§ **Passage for review**
= Beginning of Section =
Eighteen months later, and
directly as a result of her portrayal of Jane Seymour, Anne
Stallybrass was cast in a role that was to make her a household
name. Playing opposite Peter Gilmore, Anne suffered week in, week
out as Mrs James Onedin in The Onedin Line. She had not been
the original choice. In the pilot programme James's wife was played
by Sheila Allen, but in the intervening year, "she got involved in
Women's Lib theatre or something and that's how I got invited to do
it".
Had Anne any inkling quite
what she was letting herself in for? Had she any notion that this
was to be a series spoken of, even now, in hallowed tones? "I had no
idea, none at all. And I'd never done a series before ... In the
end, its success was why I decided to leave. After two years - and
they were quite extraordinary, with the world's press gathered
outside the rehearsal rooms in North Acton virtually every day - I
thought that if I didn't leave then, I'd stay forever."
It was a wise decision
because The Onedin Line ran for ten years, but it was a brave
one, too. Having made up her mind to go, did she then hesitate?
"No," she says firmly, "I didn't at all on that one. Looking back
now, I suppose it was quite a courageous decision in a way.
I'm not at all sure I'd do the same thing now, but that was sixteen
years ago and so I was younger and I felt the need to do something
different."
One of her ambitions had
been to work with either the National Theatre or the Royal
Shakespeare Company. In the event, she never has, although she has
worked extensively in the theatre ever since, as well as, in time,
on television again. One of the television highlights was her role
opposite Michael Elphick in This Year Next Year, not least
because she was playing comedy, a rarity.
It is not hard to see why
casting directors turn to Anne when looking for someone to play a
tragic heroine. Her face, in repose, is strong and grave; and,
looking at her today, with her page-boy haircut, her neat black
sweater, crisp white shirt, mid-calf length black cord skirt and
black boots, it is easy to imagine her fitting comfortably into
period costume. It is something she herself acknowledges.
"I became well known for
playing long-suffering 'historical' ladies: Jane Seymour, the Mayor
of Casterbridge's wife, Mrs James Onedin. I've been ill-used by my
screen husbands," she says cheerfully, "rotters to a man."
Of the theatrical
highlights, two stay in her mind. Both were comedy tours: the first,
My Fat Friend, starring John Inman at the height of his
popularity in Are You Being Served? toured the country from
Poole to Aberdeen and was, says Anne, the single most pleasurable
experience of her entire career. "We played to completely full
houses every night, at every theatre, throughout the tour. It was a
joy, an absolute joy."
= End of Section =
§ **Available data**
= Beginning of Section =
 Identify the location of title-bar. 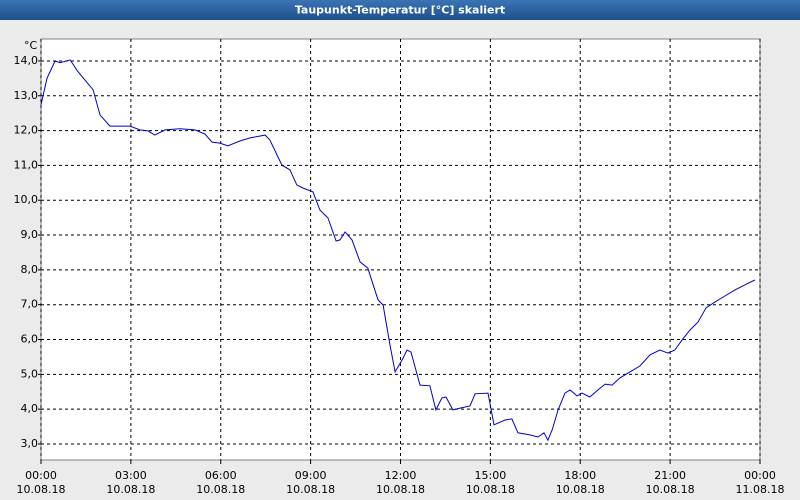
= End of Section =
Retype the part of the Anne Stallybrass passage that begins at the words "One of her ambitions" and stops after "comedy, a rarity.". Work only from the passage about Anne Stallybrass.

One of her ambitions had
been to work with either the National Theatre or the Royal
Shakespeare Company. In the event, she never has, although she has
worked extensively in the theatre ever since, as well as, in time,
on television again. One of the television highlights was her role
opposite Michael Elphick in This Year Next Year, not least
because she was playing comedy, a rarity.